Strategies for Nutritional Management
The paediatric nephrology fraternity is shifting the CKD management focus from merely managing failure towards a multidisciplinary approach that’s aimed at preserving kidney function and ensuring overall quality of life. Some nutritional strategies include:
- Regular Anthropometric Assessment: The meticulous and detailed tracking of weight, height and body mass index (BMI) at every healthcare appointment helps to detect growth faltering early.
- Dietary counselling: Consulting a dietitian with a special interest in paediatric renal disease is critical in the management of nutrition and kidney health. These professionals offer personalised advice to families on how to maximise calorie intake and optimise protein intake within the dietary restrictions.
- Managing anorexia: Lack of appetite is a big player in the progression of CKD, so medical treatments need to be optimised to reduce uremic toxins.
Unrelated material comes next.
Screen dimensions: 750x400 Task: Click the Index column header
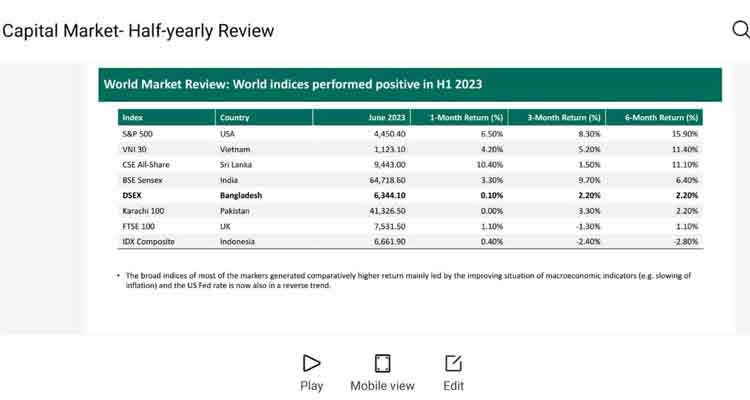[133, 118]
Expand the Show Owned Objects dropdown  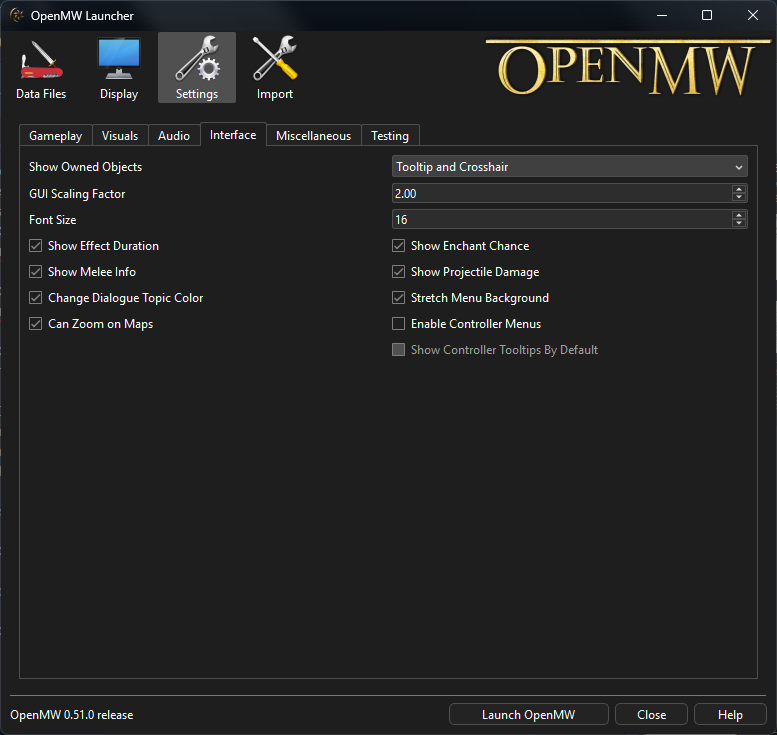(x=569, y=167)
Acidosis should also be treated, as this can suppress appetite.
- Enteral tube feeding (gastrostomy): Often the most effective intervention, gastrostomy can include overnight feeds that provide concentrated calories and protein without the daily battle of low appetite.
- Intradialytic Parenteral Nutrition (IDPN): This allows nutrition to be delivered straight into a child’s bloodstream, especially if he or she is on haemodialysis, and can be done during dialysis treatment.
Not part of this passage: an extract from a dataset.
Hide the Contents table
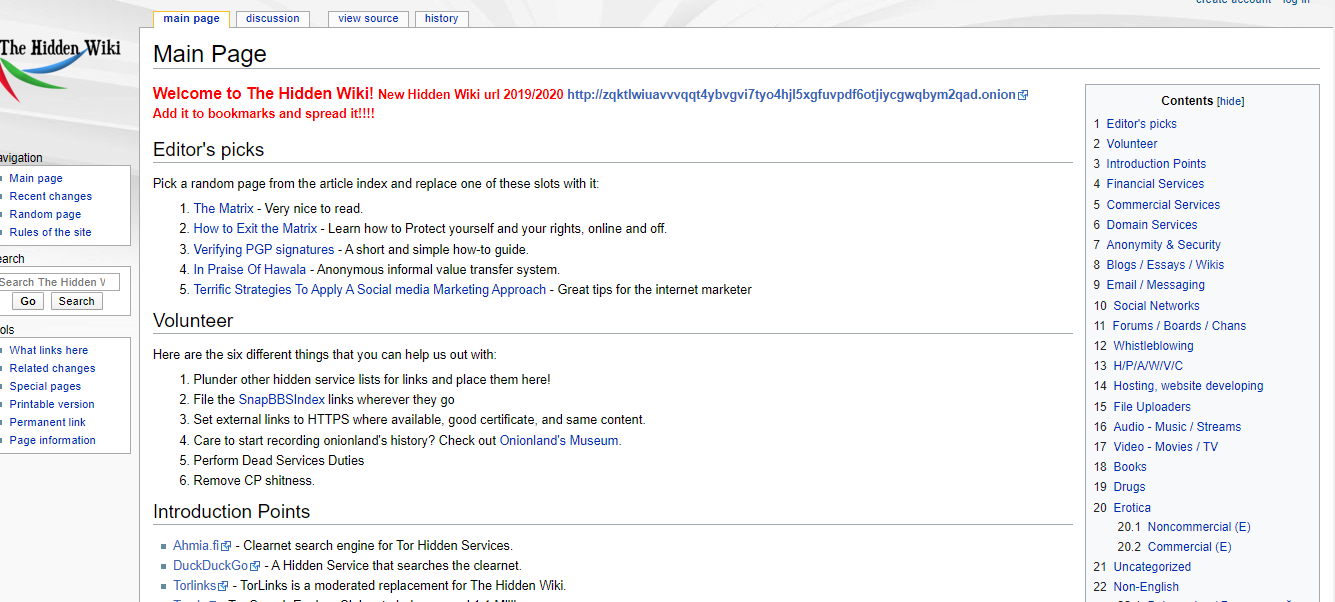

- Supplements: These are not recommended as a primary strategy, but renal-specific formulations may help with certain vitamins and minerals intake.
The biggest challenge we are faced with in South African CKD management is the massive gap between the number of children needing specialised care, and the resources available to provide it. So, slowing disease progression through meticulous nutritional and medical management is the most critical intervention strategy for any HCP supporting a child with CKD.